En una sesión marcada por la tensión y el debate político, la ministra de Seguridad, Trinidad Steinert, enfrentó este martes a la Cámara de Diputados para dar cuenta de su gestión y detallar la hoja de ruta del Gobierno en el combate a la delincuencia. Lejos de una postura académica, la exfiscal de Tarapacá marcó su sello personal al presentarse como una autoridad volcada al trabajo de campo, afirmando enfáticamente: “No vengo desde el escritorio, vengo del terreno”.
La titular de la cartera aprovechó la instancia para responder a los cuestionamientos de la oposición, recordando su vasta experiencia en la persecución criminal. “Vengo de mirar a los ojos a las víctimas de secuestro, de familias destrozadas por el sicariato o a los niños que fueron obligados a callar para cruzar una frontera”, manifestó la ministra, subrayando que su estrategia se basa en la realidad vivida en las zonas más complejas del país y no en teorías de gabinete.
Ante ello, Steinert detalló que el Plan de Seguridad Pública se estructura bajo tres objetivos prioritarios: la recuperación del control territorial por parte del Estado, el aumento de la eficacia policial y del sistema de persecución, y un profundo fortalecimiento institucional. Entre las medidas concretas, anunció la creación de un Observatorio de Secuestros, la actualización de la Política Nacional Contra el Crimen Organizado, la creación de un Centro de Análisis Criminal y el impulso a una Ley de Incivilidades.

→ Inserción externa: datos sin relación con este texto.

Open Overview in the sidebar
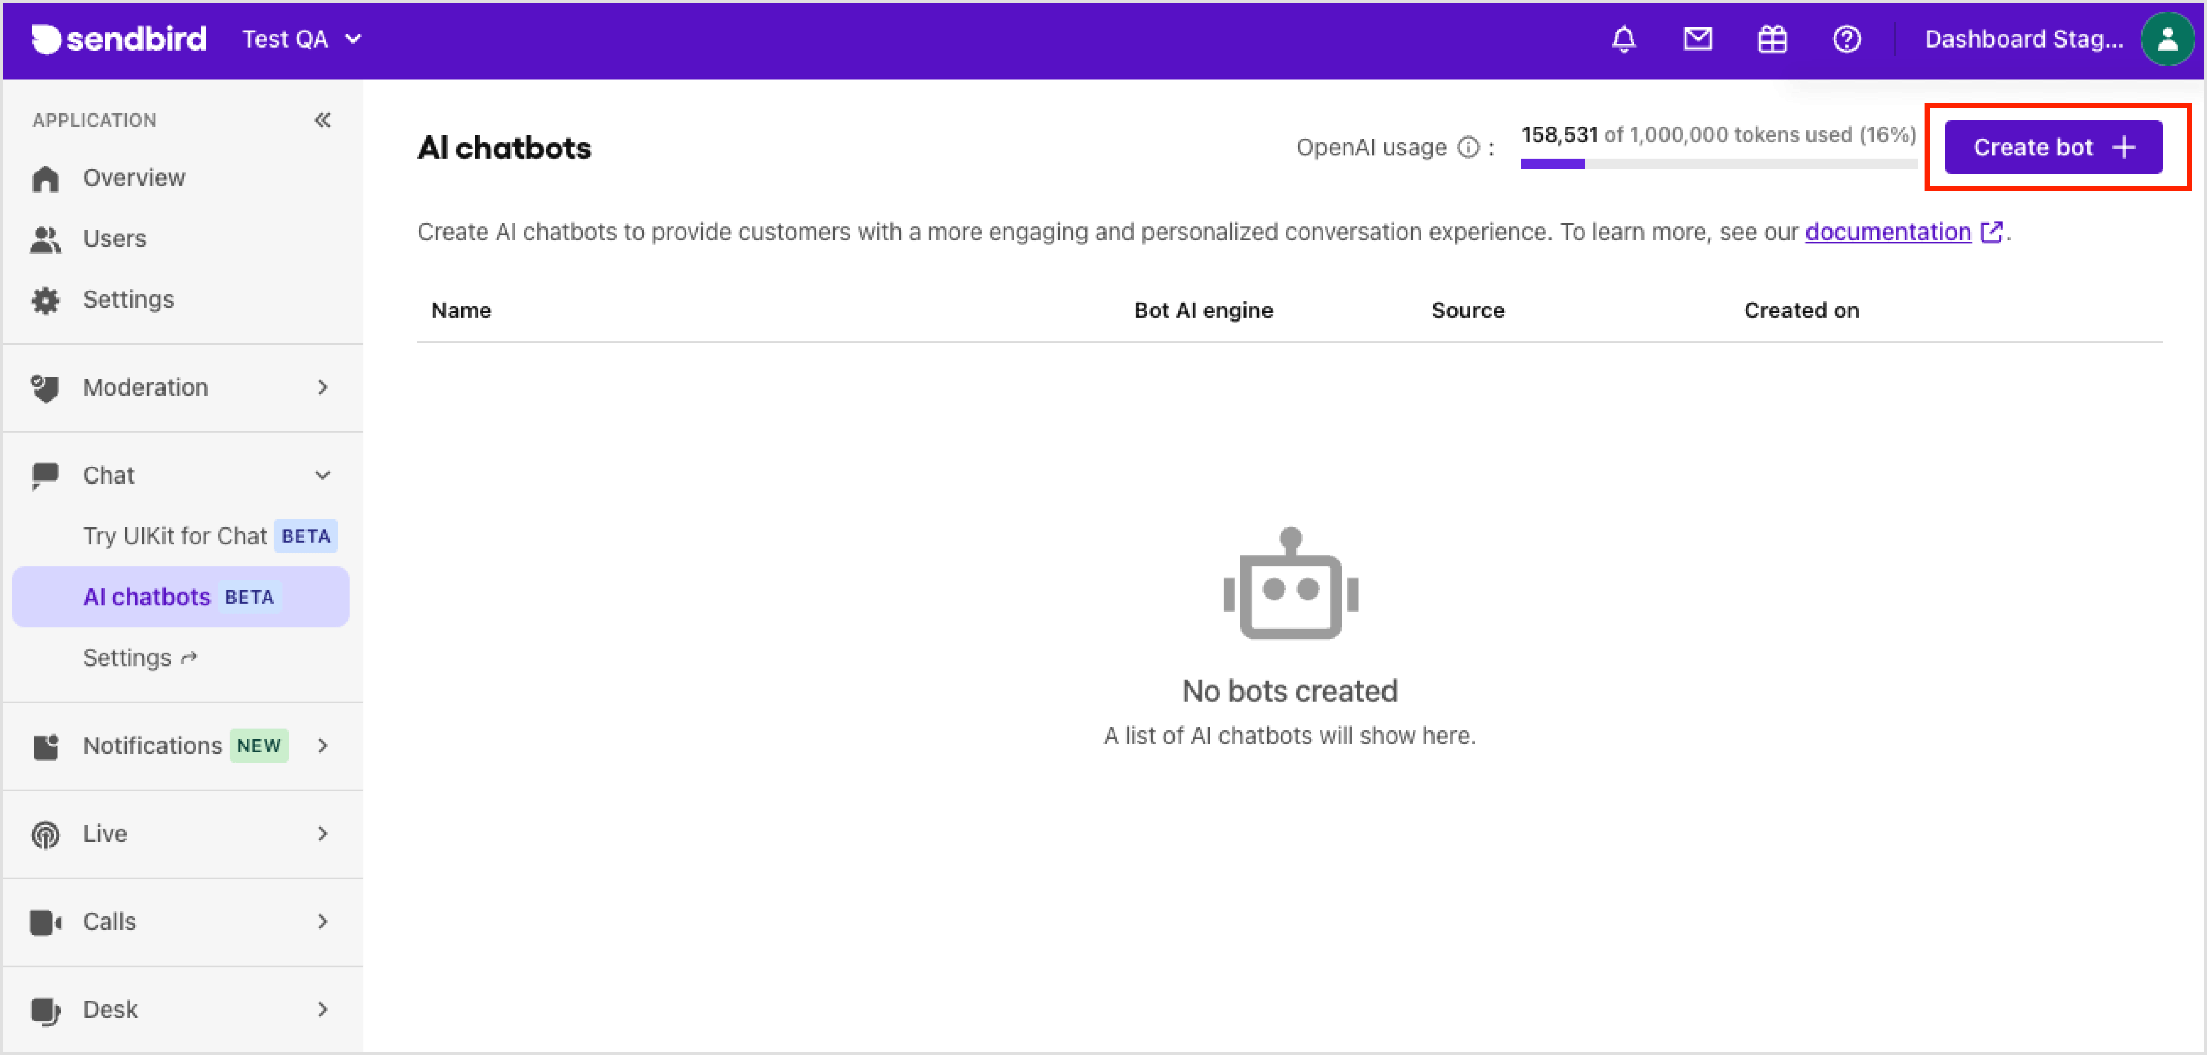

LOGROS E INVERSIÓN ESTRATÉGICA
Durante su exposición, la ministra destacó que en solo dos meses de gestión ya se observan resultados operativos, como la realización de procedimientos conjuntos entre Carabineros y la PDI que han permitido la detención de cerca de 7 mil personas en todo el país. Además, relevó hitos como la mayor incautación de marihuana en 25 años y el ingreso conjunto de policías y el Ejército a Temucuicui, calificándolo como “un antes y un después” en la presencia del Estado.
La modernización de las policías también es un eje central del plan. Steinert anunció una inversión de $4.800 millones para equipamiento de Carabineros, junto con una reforma a su malla curricular y un aumento en los pagos a los aspirantes. Asimismo, destacó el avance legislativo de la ley «Sin Escape» y otras iniciativas que buscan agravar penas para delitos cometidos en establecimientos educacionales.
Finalmente, la ministra Trinidad Steinert reconoció que, aunque el camino ha tenido dificultades, su prioridad sigue siendo la acción directa. El plan contempla intervenciones integrales en fronteras, rutas, cárceles y puertos, con una consigna operativa clara para los territorios tomados: «Recuperamos, Devolvemos y Evitamos su recaptura». Con este despliegue, el Gobierno busca consolidar una política de seguridad que combine la inteligencia estratégica con la presencia permanente en los sectores más vulnerables de Chile.